In 1966, two virologists discovered a new virus from samples collected from an outbreak of fever in Maharashtra. They named it Chandipura virus (CHPV), after the town where they made the discovery. However, much research into the newly discovered virus did not ensue as the CHPV was classified as an ‘orphan virus’ — a category for viruses that do not have pathogenic qualities — and was left to scientific obscurity.
That changed in 2004, when an encephalitis outbreak in Andhra Pradesh claimed 183 lives, mostly children below the age of 12. The patients reported high-grade fever, occasional vomiting, rigours, sensorium, drowsiness leading to coma and death within 48 hours. India frequently sees such outbreaks of encephalitis and the cause is not always clearly defined. The common culprits are Japanese Encephalitis, dengue, West Nile, measles viruses or chalked down to an unknown pathogen. When scientists analysed the samples collected from this outbreak, they found, to their surprise, that it was the Chandipura virus that was previously thought to be an ‘orphan virus’.
This prompted a renewed interest from the scientific community to understand its basic biology and mechanism of infection. The CHPV belongs to family of rhabdovirus, has a single-stranded RNA and five genes. It travels through arthropod vectors like sand flies and mosquitoes. The virus reaches the salivary gland of the insect and is transferred to the mammalian host through bites. Animal studies showed that the virus affects only neurons and causes neurodegeneration. Anirban Basu’s group from the National Brain Research Centre (NBRC) in Manesar have been studying the brain’s immune response to viral pathogens for years. They got interested in the Chandipura virus. In 2013, their studies showed that the neurons infected with Chandipura viruses are killed by a particular mechanism of programmed cell death.
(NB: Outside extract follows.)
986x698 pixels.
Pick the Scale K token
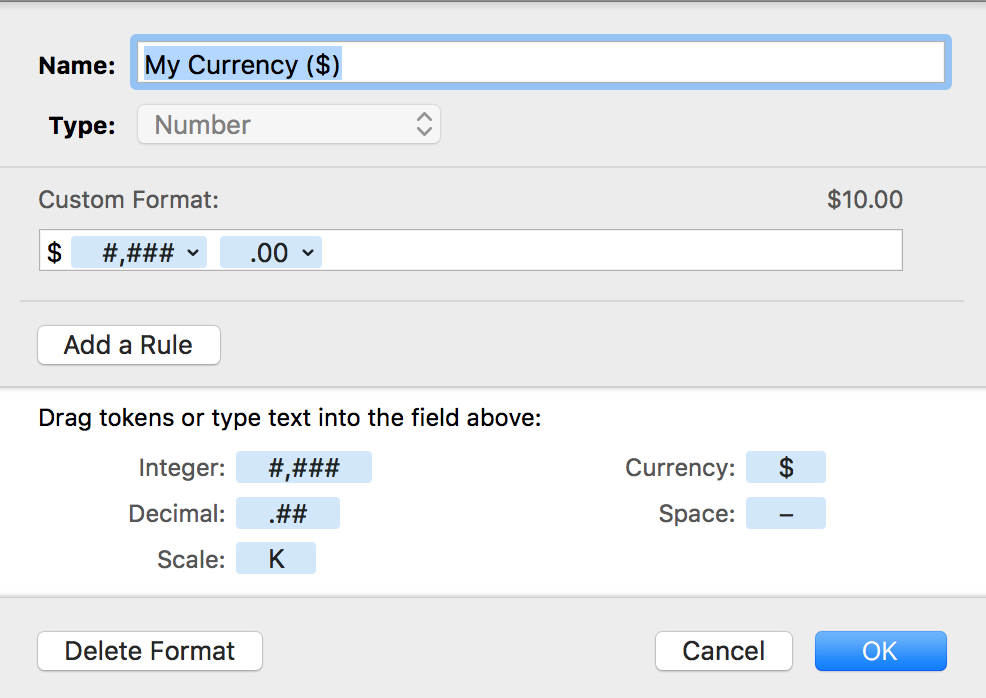276,559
More recently, they published results that shed light on the trigger for this neuronal death. In CHPV-infected mice, they found that although CHPV infects neurons in the brain uniformly, neuronal death was biased towards certain regions like the cortex and hippocampus and to a lesser extent in the thalamus and striatum. These areas correlated with high level of microglial activation. Microglia are the primary immune cells of the brain and are activated in response to infection and release molecules like pro-inflammatory cytokines, chemokines, reactive oxygen species (ROS) and nitrogen species. However, chronic microglial activation and sustained levels of these secreted molecules result in increased neuronal death in the vicinity, which is called the “bystander effect”.
They also found increased expression of certain signaling proteins, which are markers of inflammation, and molecules, which are indicators of higher levels of reactive oxygen and nitrogen species. The spatial distribution of these molecules also corresponded to the regions where the neurodegeneration was high. This suggested that microglial activation was causing damage to the brain after CHPV infection.
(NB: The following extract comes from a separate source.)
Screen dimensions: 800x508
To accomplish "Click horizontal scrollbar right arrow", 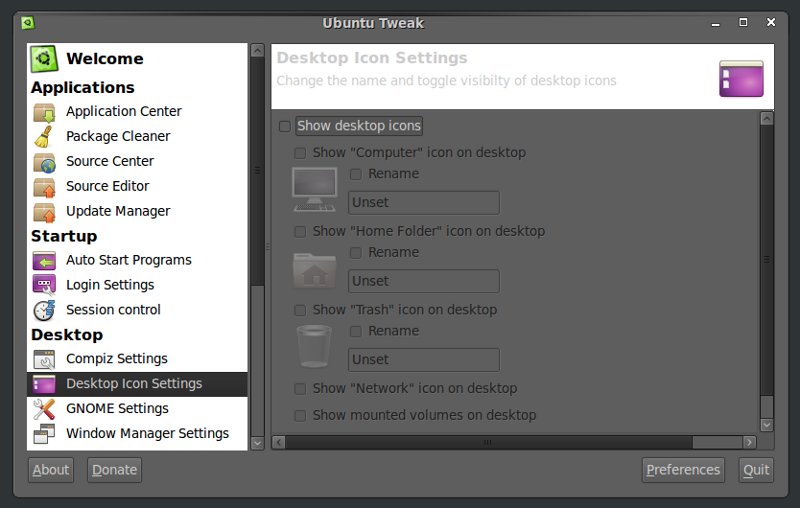I will tap(749, 441).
Subsequently, the researchers confirmed that molecules released by microglial activation alone caused neurons to die. They did that by first infecting a cell line with CHPV virus, which caused the microglia to be activated. Then, they extracted the chemicals released by this microglial activation and used it to infect a normal neuronal cell line. This caused the neuronal cell line to die, showing that molecules released by activated microglia alone can cause cell death in neurons.
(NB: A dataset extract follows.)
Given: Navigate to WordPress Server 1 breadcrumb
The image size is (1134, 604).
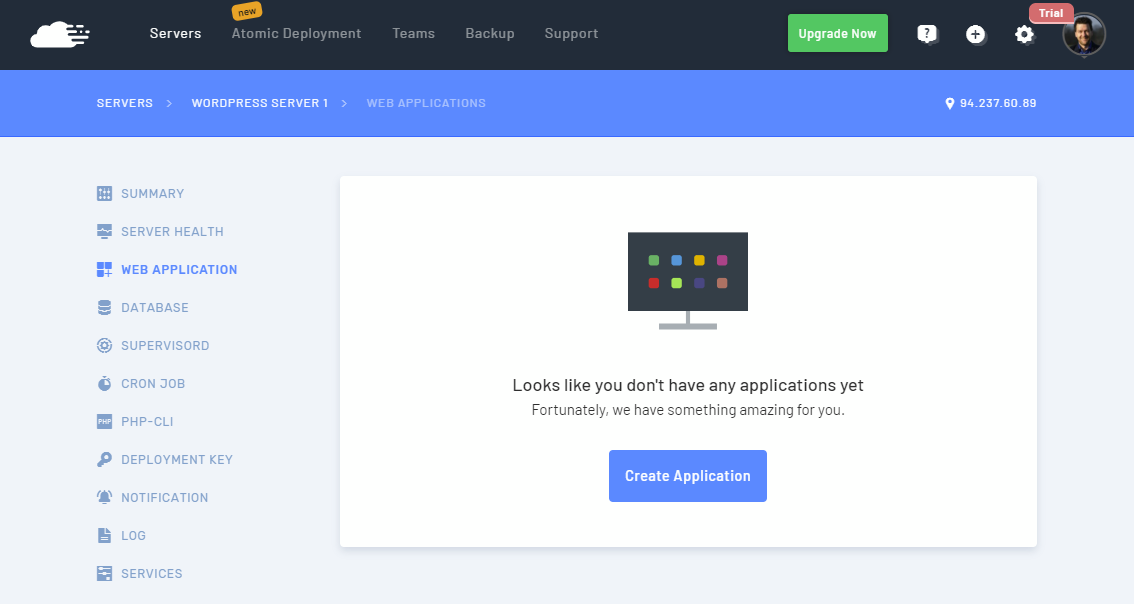Looking at the screenshot, I should click(259, 103).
Although there are increased efforts to understand the molecular and cellular mechanisms of CHPV infection, there are doubts whether CHPV alone can explain the observed symptoms, and whether the mortality is due to encephalitis or a vascular stroke. Encephalitis caused by different viruses have similar symptoms and genetic and immunological data can be misleading, but only more research can help unravel this deadly mystery.